Design and synthesis of thermoelectric oxides with ultralow thermal conductivity by complex cation engineering

2020 Fiscal Year Final Research Report

• Project/Area Number: 18K13996
• Research Category: Grant-in-Aid for Early-Career Scientists
• Allocation Type: Multi-year Fund
• Review Section: Basic Section 26020:Inorganic materials and properties-related
• Research Institution: Keio University
• Principal Investigator: HAGIWARA Manabu 慶應義塾大学, 理工学部(矢上), 助教 (30706750)
• Project Period (FY): 2018-04-01 – 2021-03-31
• Keywords: 熱電変換 / セラミックス / 複合イオン / 熱伝導

Outline of Final Research Achievements

This study aimed to develop n-type thermoelectric oxides with a low thermal conductivity by constructing the A-site of perovskite titanate with a complex cation composed of lanthanum and potassium ions.
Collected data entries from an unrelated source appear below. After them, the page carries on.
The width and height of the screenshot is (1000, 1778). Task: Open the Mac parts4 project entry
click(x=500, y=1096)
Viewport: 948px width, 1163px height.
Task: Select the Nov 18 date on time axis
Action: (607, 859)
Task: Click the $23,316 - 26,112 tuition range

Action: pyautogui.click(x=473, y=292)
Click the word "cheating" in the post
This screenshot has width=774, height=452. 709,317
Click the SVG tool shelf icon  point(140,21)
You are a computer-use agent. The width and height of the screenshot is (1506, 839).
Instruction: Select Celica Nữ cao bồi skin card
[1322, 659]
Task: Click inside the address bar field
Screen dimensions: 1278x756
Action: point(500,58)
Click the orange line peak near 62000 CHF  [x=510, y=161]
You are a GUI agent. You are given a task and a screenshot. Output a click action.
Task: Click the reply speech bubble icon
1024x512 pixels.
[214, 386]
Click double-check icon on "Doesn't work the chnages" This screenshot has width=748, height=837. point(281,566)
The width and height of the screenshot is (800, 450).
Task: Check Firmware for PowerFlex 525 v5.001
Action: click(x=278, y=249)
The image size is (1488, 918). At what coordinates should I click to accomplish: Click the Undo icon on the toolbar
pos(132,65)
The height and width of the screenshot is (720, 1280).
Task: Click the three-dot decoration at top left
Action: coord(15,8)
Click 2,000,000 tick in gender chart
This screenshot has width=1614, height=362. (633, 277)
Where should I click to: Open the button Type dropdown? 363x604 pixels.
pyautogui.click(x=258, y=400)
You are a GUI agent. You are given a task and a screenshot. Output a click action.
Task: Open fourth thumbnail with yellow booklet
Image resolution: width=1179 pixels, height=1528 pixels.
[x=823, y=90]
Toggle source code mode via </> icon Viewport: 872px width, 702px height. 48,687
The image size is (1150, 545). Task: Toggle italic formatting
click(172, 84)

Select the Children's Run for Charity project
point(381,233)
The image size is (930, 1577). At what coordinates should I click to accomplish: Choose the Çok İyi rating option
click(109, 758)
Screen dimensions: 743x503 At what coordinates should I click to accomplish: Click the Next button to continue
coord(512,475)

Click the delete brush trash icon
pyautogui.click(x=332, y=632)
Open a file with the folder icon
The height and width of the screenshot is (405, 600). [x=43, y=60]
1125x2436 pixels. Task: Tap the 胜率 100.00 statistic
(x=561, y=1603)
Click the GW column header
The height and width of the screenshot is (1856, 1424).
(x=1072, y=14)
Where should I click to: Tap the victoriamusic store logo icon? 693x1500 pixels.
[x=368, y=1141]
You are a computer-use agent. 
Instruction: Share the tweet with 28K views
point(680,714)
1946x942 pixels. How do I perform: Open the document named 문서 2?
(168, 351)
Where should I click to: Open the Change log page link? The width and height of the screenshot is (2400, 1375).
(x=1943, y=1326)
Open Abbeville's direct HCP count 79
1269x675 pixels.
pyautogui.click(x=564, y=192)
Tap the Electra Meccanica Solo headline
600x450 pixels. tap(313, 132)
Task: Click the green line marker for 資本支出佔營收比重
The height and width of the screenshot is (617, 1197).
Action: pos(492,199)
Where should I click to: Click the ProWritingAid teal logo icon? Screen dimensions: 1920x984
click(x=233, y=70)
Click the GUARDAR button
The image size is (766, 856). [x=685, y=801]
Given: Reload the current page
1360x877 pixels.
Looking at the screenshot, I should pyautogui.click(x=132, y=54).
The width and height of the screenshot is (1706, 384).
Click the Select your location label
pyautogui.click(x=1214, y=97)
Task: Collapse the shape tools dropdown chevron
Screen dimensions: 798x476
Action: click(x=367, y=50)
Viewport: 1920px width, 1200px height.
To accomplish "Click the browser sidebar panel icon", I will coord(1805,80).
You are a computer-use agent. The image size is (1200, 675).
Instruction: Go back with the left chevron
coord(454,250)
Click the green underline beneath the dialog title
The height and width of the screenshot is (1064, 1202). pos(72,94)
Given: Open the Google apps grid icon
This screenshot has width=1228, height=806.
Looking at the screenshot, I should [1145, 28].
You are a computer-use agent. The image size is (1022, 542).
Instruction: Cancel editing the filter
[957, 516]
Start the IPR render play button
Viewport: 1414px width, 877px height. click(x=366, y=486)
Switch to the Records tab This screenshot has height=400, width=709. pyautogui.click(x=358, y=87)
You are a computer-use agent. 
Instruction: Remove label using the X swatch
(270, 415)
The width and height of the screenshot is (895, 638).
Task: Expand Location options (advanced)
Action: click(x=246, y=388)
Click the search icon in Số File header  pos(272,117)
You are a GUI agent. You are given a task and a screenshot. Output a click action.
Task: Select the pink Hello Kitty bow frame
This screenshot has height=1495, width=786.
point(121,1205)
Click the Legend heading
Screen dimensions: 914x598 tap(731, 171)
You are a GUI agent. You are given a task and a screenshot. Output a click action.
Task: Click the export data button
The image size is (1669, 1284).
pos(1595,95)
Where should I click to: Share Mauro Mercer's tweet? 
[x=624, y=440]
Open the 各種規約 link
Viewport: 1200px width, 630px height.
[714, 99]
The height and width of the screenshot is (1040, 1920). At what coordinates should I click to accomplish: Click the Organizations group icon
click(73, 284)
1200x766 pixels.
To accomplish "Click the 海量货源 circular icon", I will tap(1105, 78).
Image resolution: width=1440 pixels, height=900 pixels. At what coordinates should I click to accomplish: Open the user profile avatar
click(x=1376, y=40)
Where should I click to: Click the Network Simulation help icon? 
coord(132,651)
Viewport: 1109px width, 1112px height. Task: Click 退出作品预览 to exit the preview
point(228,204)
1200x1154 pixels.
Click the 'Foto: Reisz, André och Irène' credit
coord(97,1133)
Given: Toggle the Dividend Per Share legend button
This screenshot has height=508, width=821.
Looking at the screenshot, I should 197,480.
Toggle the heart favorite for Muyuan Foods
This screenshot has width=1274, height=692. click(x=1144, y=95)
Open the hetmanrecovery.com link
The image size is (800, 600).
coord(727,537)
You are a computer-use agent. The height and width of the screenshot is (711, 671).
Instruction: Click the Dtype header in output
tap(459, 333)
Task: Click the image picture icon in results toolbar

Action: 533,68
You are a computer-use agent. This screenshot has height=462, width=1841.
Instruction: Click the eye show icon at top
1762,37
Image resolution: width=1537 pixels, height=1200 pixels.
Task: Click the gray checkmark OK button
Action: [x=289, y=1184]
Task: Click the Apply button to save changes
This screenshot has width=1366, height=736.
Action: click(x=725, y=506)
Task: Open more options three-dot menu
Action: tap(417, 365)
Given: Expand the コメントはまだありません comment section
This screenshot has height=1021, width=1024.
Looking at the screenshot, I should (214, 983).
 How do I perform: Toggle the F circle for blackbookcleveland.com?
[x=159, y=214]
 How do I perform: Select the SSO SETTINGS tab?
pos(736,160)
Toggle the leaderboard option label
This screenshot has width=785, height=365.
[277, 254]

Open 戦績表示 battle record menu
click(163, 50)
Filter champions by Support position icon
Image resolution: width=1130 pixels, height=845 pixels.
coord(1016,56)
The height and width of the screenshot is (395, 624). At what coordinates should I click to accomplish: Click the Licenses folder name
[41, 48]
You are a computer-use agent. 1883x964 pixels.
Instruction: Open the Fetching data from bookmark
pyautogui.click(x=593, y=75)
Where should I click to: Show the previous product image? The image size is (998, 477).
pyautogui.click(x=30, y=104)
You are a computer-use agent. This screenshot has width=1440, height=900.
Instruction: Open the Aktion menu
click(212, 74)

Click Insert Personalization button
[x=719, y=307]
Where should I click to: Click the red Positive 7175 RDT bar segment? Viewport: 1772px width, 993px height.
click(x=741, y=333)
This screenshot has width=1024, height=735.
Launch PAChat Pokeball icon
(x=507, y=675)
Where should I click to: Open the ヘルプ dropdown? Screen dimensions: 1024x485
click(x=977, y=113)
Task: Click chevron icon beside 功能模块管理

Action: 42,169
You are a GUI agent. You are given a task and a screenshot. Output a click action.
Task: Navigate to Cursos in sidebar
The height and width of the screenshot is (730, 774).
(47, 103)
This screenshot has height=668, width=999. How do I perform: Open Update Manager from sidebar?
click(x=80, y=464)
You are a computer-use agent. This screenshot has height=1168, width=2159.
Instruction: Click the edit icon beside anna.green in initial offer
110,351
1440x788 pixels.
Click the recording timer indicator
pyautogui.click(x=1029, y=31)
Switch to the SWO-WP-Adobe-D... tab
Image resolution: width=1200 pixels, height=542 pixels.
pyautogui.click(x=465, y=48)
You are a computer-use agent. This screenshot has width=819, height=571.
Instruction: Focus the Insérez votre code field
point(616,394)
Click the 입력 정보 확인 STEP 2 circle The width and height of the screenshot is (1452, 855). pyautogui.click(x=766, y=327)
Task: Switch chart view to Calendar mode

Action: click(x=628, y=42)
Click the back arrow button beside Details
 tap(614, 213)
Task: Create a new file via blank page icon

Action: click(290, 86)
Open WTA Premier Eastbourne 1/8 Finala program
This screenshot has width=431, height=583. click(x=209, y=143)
Semiconductive ceramic samples were obtained by the conventional solid-state synthesis process. It was found that obtained samples have a highly reduced thermal conductivity. A pair distribution function analysis by the reverse Monte Carlo method suggested that a nanometer-scale chemical heterogeneity of lanthanum and potassium ions contributes to the reduced thermal conductivity. It was also showed that doping of barium is effective to increase the electrical conductivity.

Free Research Field

無機材料化学

Academic Significance and Societal Importance of the Research Achievements

金属や半導体の熱起電力効果を利用した熱電発電は我が国の消費エネルギーの70%近くを占める排熱の有効利用にむけたキーテクノロジーであるが、熱電変換材料としてはこれまで人体への毒性や高温での不安定性などの問題をもつ重金属系の化合物半導体が使われてきた。本研究によって実証された複合カチオンエンジニアリングによる熱伝導率の低減効果を利用すれば、無害かつ化学的に安定な酸化物を用いた熱電変換材料の開発が可能になると期待される。